Ebenso sei die Systematik des Körperschaftsteuergesetzes zu berücksichtigen, wonach Gewinnausschüttungen von Kapitalgesellschaften an andere Kapitalgesellschaften steuerfrei bleiben sollen. Dabei stelle die Besteuerung von Streubesitzdividenden eine systemwidrige Ausnahme dar, die nicht übermäßig ausgedehnt werden dürfe.
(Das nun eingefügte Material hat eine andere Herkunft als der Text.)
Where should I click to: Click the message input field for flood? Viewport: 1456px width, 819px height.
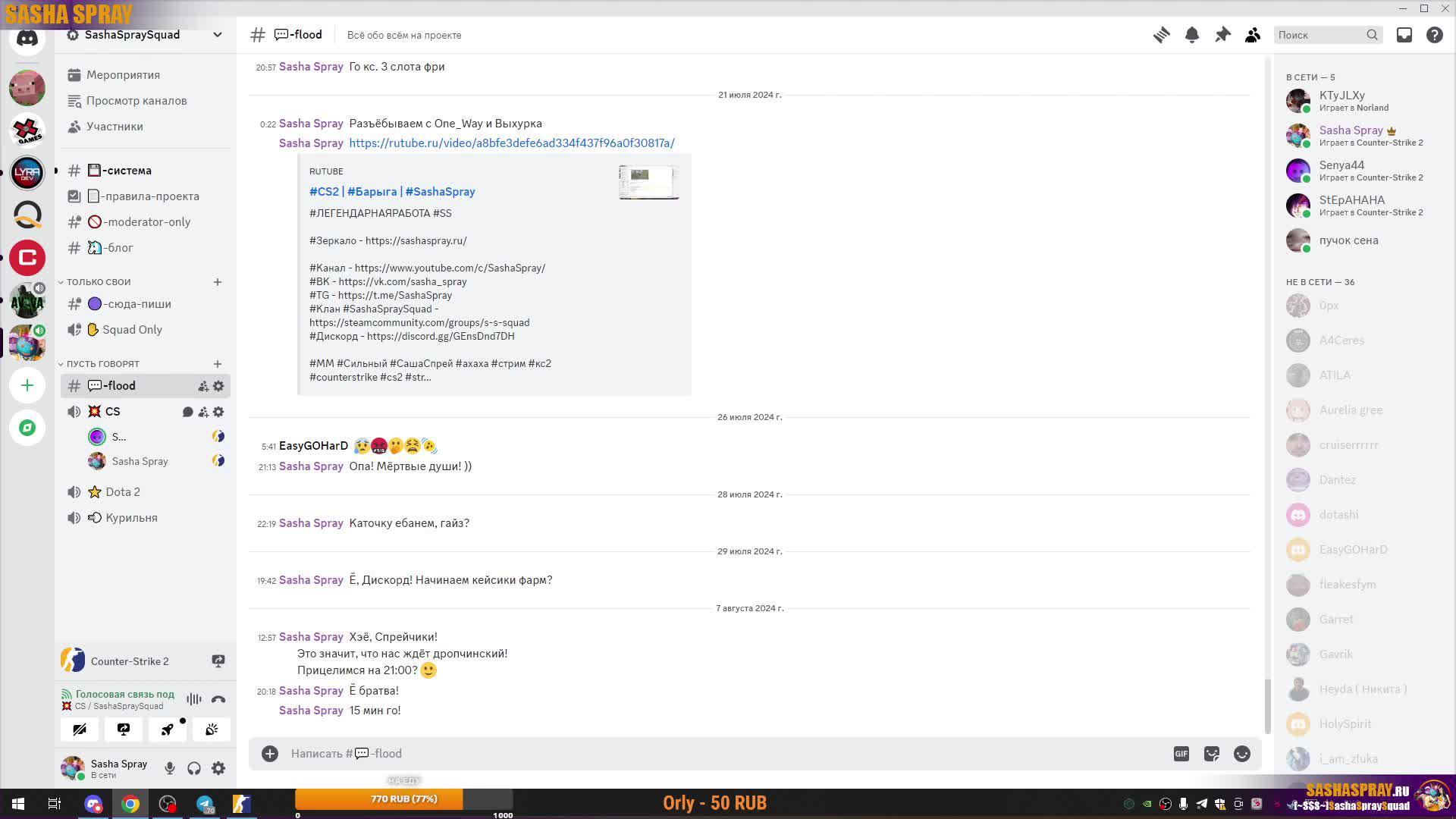click(x=682, y=753)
Der Zweck der Rückwirkungsfiktion bestehe gerade darin, den Anwendungsbereich der Steuerbefreiung zu erweitern, und müsse daher einen breiteren Anwendungsbereich haben, um unangemessene Ergebnisse zu verhindern.

Folgen für die Praxis

Der BFH schafft mit seinem Urteil etwas mehr Rechtssicherheit hinsichtlich der Auslegung der Rückwirkungsfiktion. § 8b Abs. 4 S. 6 KStG kann auch beim Erwerb von mehreren Veräußerern Anwendung finden. Leider hat der BFH den Begriff des wirtschaftlich einheitlichen Erwerbsvorgangs nicht weiter definiert. Das Gericht stellt lediglich fest, dass der Erwerb einer Beteiligung von mindestens 10 Prozent von mehreren Verkäufern jedenfalls dann die Voraussetzungen der Rückbeziehungsfiktion erfüllt, wenn der Erwerb in einer Vertragsurkunde und in derselben logischen Sekunde erfolgt.

Für die Praxis bedeutet das, dass eine Anwendbarkeit des § 8b Abs. 4 S. 6 KStG auch beim Erwerb von mehreren Veräußerern nicht per se ausgeschlossen ist. Ungeklärt bleibt jedoch, welche Umstände vorliegen müssen, um einen einheitlichen Erwerbsentschluss in kausalem und zeitlichem Zusammenhang annehmen zu können. Insbesondere bei geplanten Anteilserwerben und Umstrukturierungen von Kapitalgesellschaften ist daher eine Beratung und gemeinsame Planung mit Expert*innen notwendig, um sicherzustellen, dass gegebenenfalls auch im Erwerbsjahr von der Steuerbefreiung nach § 8b Abs. 1 und 4 KStG Gebrauch gemacht werden kann.